*** Material for this task Section Begins ***

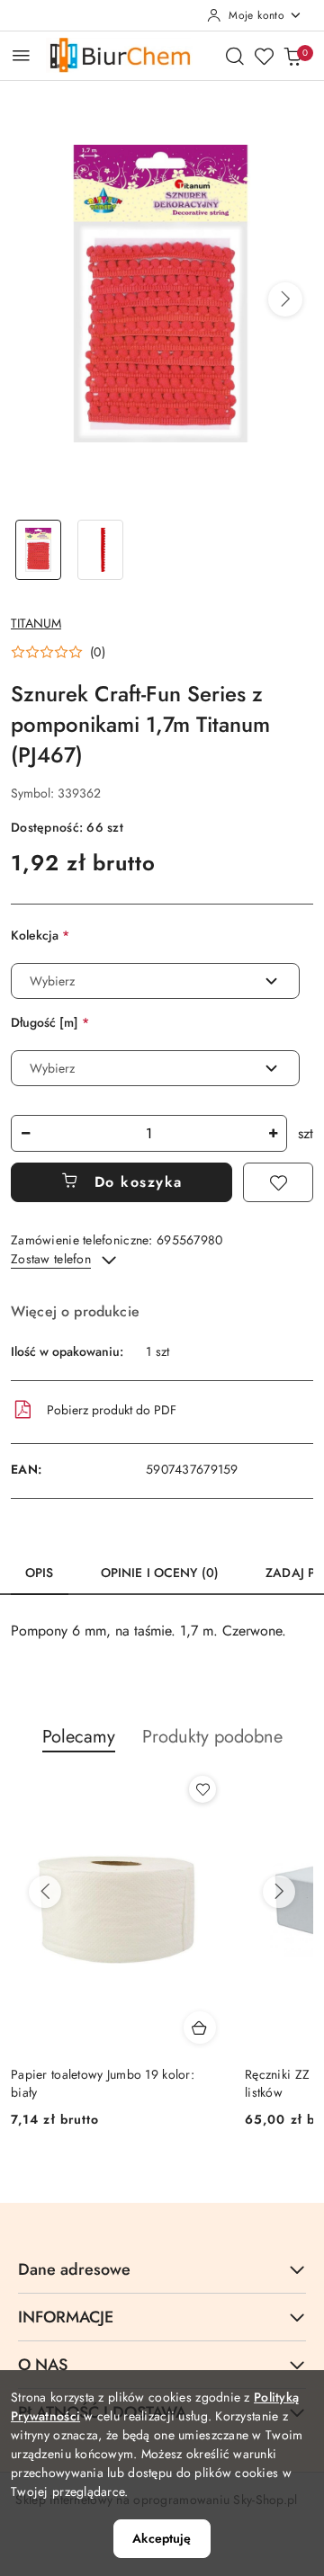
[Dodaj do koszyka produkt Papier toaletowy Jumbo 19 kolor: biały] (200, 2027)
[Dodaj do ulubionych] (278, 1182)
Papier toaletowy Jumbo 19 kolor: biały (102, 2083)
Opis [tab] (39, 1573)
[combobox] (155, 981)
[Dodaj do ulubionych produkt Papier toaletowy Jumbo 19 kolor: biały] (202, 1789)
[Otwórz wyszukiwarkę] (235, 56)
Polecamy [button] (78, 1737)
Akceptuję (161, 2538)
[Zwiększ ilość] (272, 1133)
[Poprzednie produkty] (45, 1891)
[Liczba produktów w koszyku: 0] (292, 56)
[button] (285, 299)
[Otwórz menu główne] (21, 55)
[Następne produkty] (279, 1891)
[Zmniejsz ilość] (25, 1133)
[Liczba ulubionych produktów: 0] (264, 56)
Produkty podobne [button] (212, 1737)
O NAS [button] (43, 2364)
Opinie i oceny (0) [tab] (160, 1573)
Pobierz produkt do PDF (111, 1410)
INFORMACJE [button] (65, 2317)
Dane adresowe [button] (74, 2269)
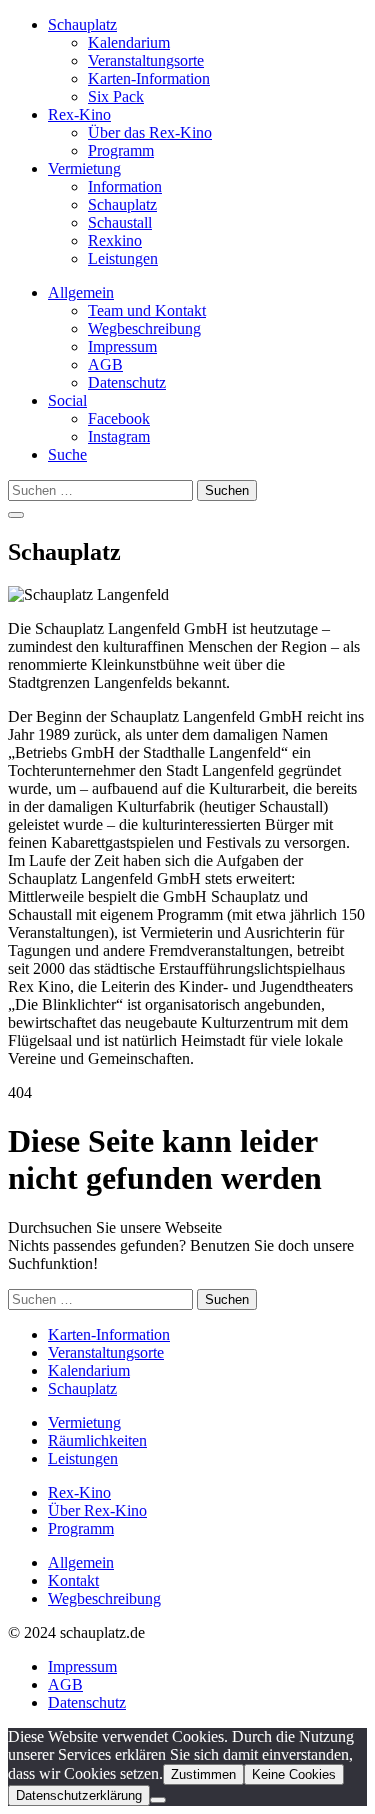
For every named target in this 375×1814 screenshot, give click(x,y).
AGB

*** Material for this task Section Ends ***

From the records above, return each line where "biały" occurs.

[Dodaj do koszyka produkt Papier toaletowy Jumbo 19 kolor: biały] (200, 2027)
Papier toaletowy Jumbo 19 kolor: biały (102, 2083)
[Dodaj do ulubionych produkt Papier toaletowy Jumbo 19 kolor: biały] (202, 1789)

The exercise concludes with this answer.